Es así como, con un lenguaje bondadoso y sentimental se presenta como positiva la eliminación de un niño por nacer. Y en sentido inverso, con un lenguaje de resentimiento y rebelión la subsistencia de ese niño durante nueve meses se presenta como negativa.

Ante esos planteos desorientadores, que impresionan a los desprevenidos conviene recurrir a la Fe, por la que el mismo Dios ilumina las conductas buenas. Sabiendo que Dios es el autor de la vida, y que sólo Él puede darla o quitarla, no hay manera de dejarse enredar por los sofismas sentimentales que justifican el aborto.

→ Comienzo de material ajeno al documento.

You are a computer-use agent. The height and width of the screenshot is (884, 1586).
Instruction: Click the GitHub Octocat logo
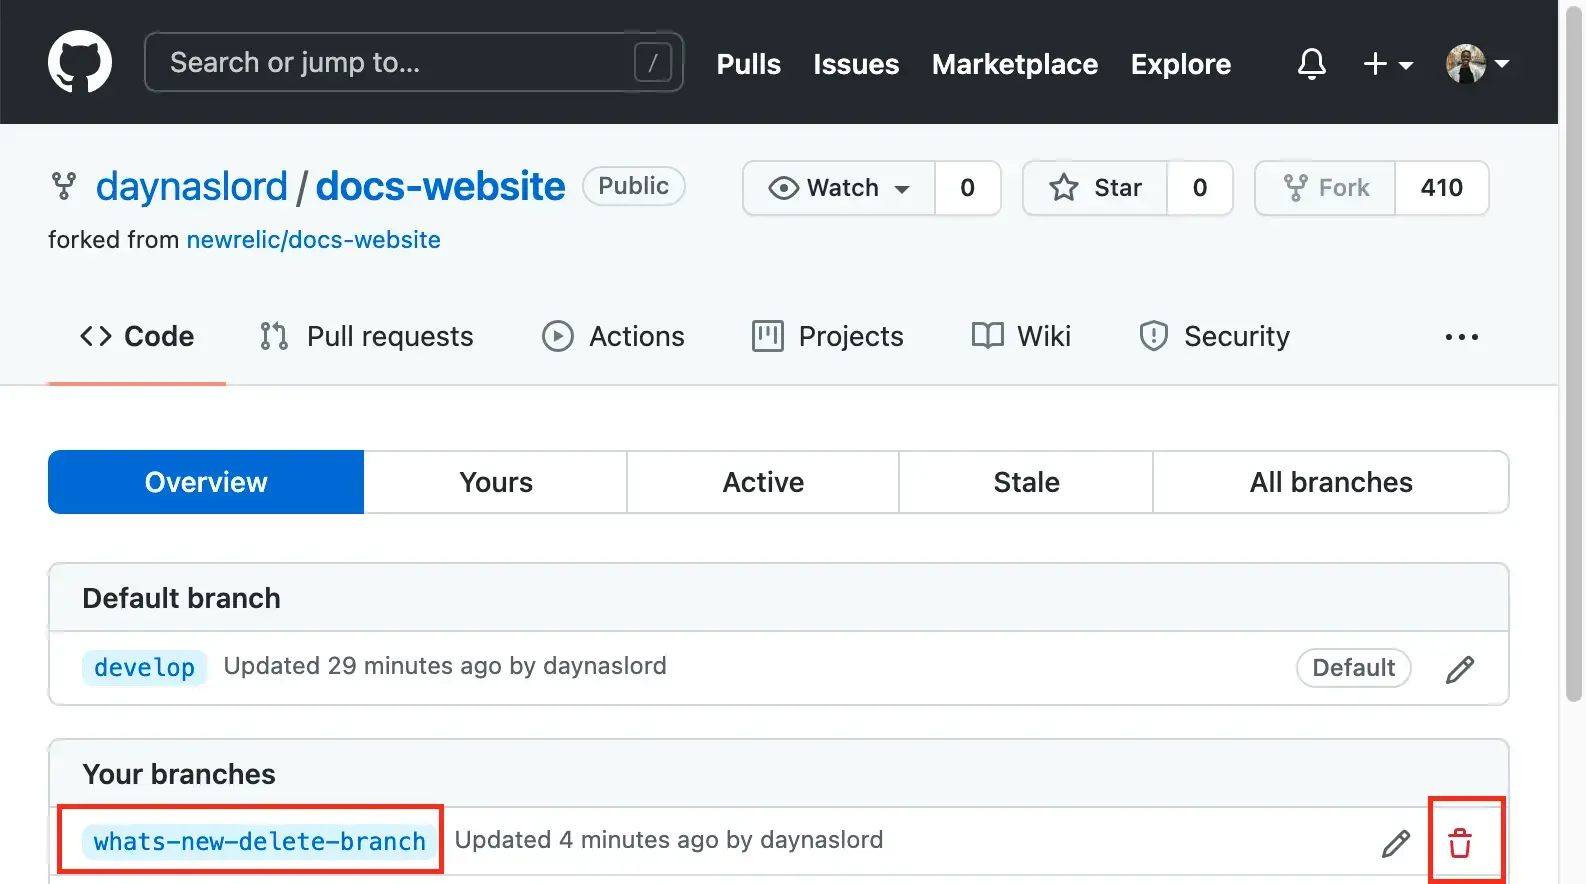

Cuando la conducta buena sólo es exigible por Dios se llama perfección evangélica. Pero cuando es exigible por los hombres se llama derecho. El artículo 19 de la Constitución dice "Las acciones privadas de los hombres que de ningún modo ofendan al orden y a la moral pública, ni perjudiquen a un tercero, están sólo reservadas a Dios." El derecho entonces abarca las acciones de los hombres que de algún modo ofendan el orden, la moral pública o afectan a un tercero.

En el aborto, como es obvio, se afecta al niño por nacer, que es por excelencia un tercero, precisamente porque se distingue de su padre y de su madre. Esto sólo debería bastar para demostrar que el aborto es antijurídico. Pero también afecta al orden y a la moral pública.

Para exlicarlo recurro a un ejemplo histórico. En el Imperio romano decadente durante los banquetes pasaban una palangana en la que los comensales vomitaban lo que habían comido, para así comer más. Con todo lo decadentes que eran, a los romanos nunca se les ocurrió pretender que vomitar era parte inseparable del derecho a alimentarse. Y menos todavía exigir que el estado les garantice el vómito libre, seguro y gratuito, para poder comer indefinidamente sin dañar su salud, obligando a los médicos a trabajar en la realización de esos vómitos, sin derecho a Objeción de Conciencia.

Es evidente que la costumbre romana de vomitar la comida era un desorden, relacionado con la alimentación, pero que nunca puede ser parte del derecho humano fundamental a procurarse el alimento necesario para vivir.

El orden público entonces exige que a todo derecho correspondan obligaciones, esto es, hacerse cargo de las consecuencias de los propios actos. El derecho a vivir en un país incluye la obligación de sostenerlo pagando impuestos. El derecho de comprar viene aparejado con la obligación de pagar el precio, y así sucesivamente. Por supuesto que las leyes pueden ser comprensivas y equitativas con los que no miden bien las consecuencias de sus actos. Pero sería contrario al orden, y por lo tanto antijurídico, desligar completamente a las personas de las consecuencias de sus actos.

Vamos a la cuestión del aborto:

La consecuencia del ejercicio de los derechos reproductivos es que eventualmente haya reproducción. Los abortistas pueden usar las palabras que quieran, pero la palabra reproducción los traiciona, porque indica que aparece un ser idéntico al anterior. Así como es imposible un embarazo a medias - se está o no se está embarazada- también es imposible una reproducción a medias. Cuando los ganaderos guardan un embrión de vaca no se les ocurre pensar que es medio perro, o medio planta. Ellos saben que es es vaca entera.

El aborto es por lo tanto un desorden, relacionado con la reproducción, pero que en realidad no tiene nada que ver con ella e incluso es su opuesto, con el agravante de que el vómito incluye un ser humano vivo, que es asesinado. Por ese motivo el aborto nunca puede incluirse entre los "derechos reproductivos".